Persistence. Determination. Grit. Fortitude. Tenacity. “Keep on keeping on”.
These words are bandied about by motivational speakers and good-hearted teachers. They are meant to inspire and encourage, to cajole and prod workers and students in their collective pursuit of that most ethereal of platitudes: fulfilling their vision, or dream, of which they hope their life will consist.
As much as it pains me to write the following expression (I am a fastidious adherer to the notion that modern life is no different or difficult – in the important matters – than any other era), I find no other words that would be as readily accepted by the reader as this:
Now More Than Ever.
Now more than ever, our modern generation needs a healthy dose of perseverance.
I have the distinct and genuine honor of instructing college students. To say that I love this opportunity is an understatement. I believe it to be one of the greatest vocations available to mankind, and I approach it with equal measures of humility, preparation and gratitude.
As a teacher, I have observed an excising of the character trait of fortitude from the body politic. Not that young people have ever had a reputation for having a pit-bull-jawed wrestling of their ambition until it surrenders in glorious culmination. But they no longer have the example of their elders to illuminate the pathway forward. There are many areas in which integrity and determination have begun eroding in our culture, (seems as though today a “severe consequence” for a moral failing consists of a forced apology only after all lies to cover it up have been exposed) but the three below are illustrative:
Divorce One hundred years ago, the US Divorce rate was 9-10%. (http://divorce.lovetoknow.com/Historical_Divorce_Rate_Statistics)
In the late 1960’s, no-fault divorce became widespread, and the divorce rate rocketed from the mid-20% range to 52% by 1980. A second generation of American young people has come of age with the understanding that if a relationship is “too hard” or if they “don’t feel in love anymore”, well, just try it with someone else. I realize there are valid occasions for divorce. I began my legal career as an associate attorney with a family law firm. I haven’t seen everything by way of troubled domestic relations, but I’ve seen more than most. And our cultural unwillingness to persevere is manifest in perhaps no greater or negative way than in the widespread and free-wheeling dissolution of marriage.
Internet Information A second area in which our collective tenacity has been blunted is the marvelous innovation of the World Wide Web. In my day, besides walking uphill through a blizzard to get to school, research consisted of multiple volumes strewn across a table in the library and hours of digging – tunneling is more like it – to find some nuggets of informational gold that I could use to support my paper. Today, research amounts to going to the second page of a Google search. As a relentlessly curiously learner, I love the access to information granted by the Internet. But, like much in life, without work, that information is easy come, easy go. It is fleetingly acknowledged, just long enough to cut and paste into an assignment. A week or at most, a month later, my students can barely recall the topic of the paper, let alone its content. I fear the ease by which we gather data is crippling the intellectual dexterity of our next generation. We are plenty more creative, it’s true, but creativity is not intrinsically constructive.

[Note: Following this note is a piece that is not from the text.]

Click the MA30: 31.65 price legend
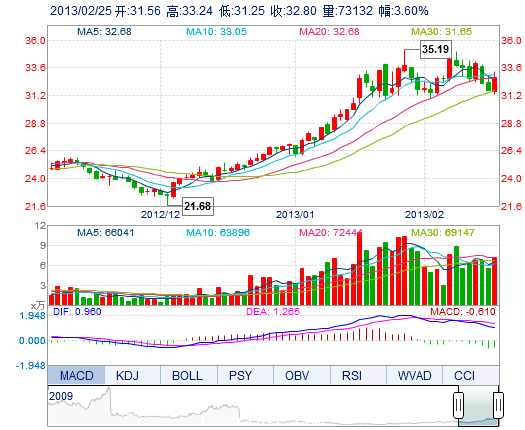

Every Kid Gets a Trophy Perhaps the greatest disservice foisted upon my beloved pupils is the “Every Kid Gets a Trophy” syndrome. This preposterous social epidemic was first noticed (at least by me) in the early 1990’s. Essentially, it teaches children the opposite of what they perceive and instinctively know, which is the reality that some people are better at a sport, reading, math, etc., than others. In our warped sense of “equality” we acknowledge only effort and not achievement. I’m fine with 5-year-olds running around the bases regardless of whether they hit the ball, but every little kid I’ve known, by the age of 7, wants to keep score. We’ve gradually watered down every incentive for competition, and in so doing, we frustrate those who have determination and we fail to instill it in those who don’t.
Sometimes, hanging on and pushing through hardship is the only essential trait for accomplishment. Sometimes, lots of times, a person needs to be told to simply be the last man standing.
Survival often precedes success.
I read the following passage from Joel Miller’s book, The Revolutionary Paul Revere, the other day and it made me wonder if modern America would have come into being if modern Americans had been the ones pioneering and revolting against the unjust taxation of King George and the British Parliament. The following excerpt tells of the common plague of smallpox during the 1700’s. In this passage, it’s describing the city of Boston in the late 1760’s.
“…In a matter of weeks, the disease (smallpox) flared like the Harvard fire, and a third of the residents fled the city (Boston). The dead stacked up so fast that the selectmen now ordered the church sextons and gravediggers to round up the corpses and bury them without the usual Solemnities of a Funeral…”
The founders of this nation were simply more willing than the British to be The Last Men & Women Standing. Even when ravaged by disease, with neighbors on all sides falling by the wayside, the remaining among the living remained determined to fight to the end. The ability to get back up and fight once more paved the way for all of us to live in the greatest nation, in an extraordinary day. Take note, young and old alike. Pick up your tools. Dust off your dream. Fight once more.
Determine this day simply that you will be the Last Man Standing.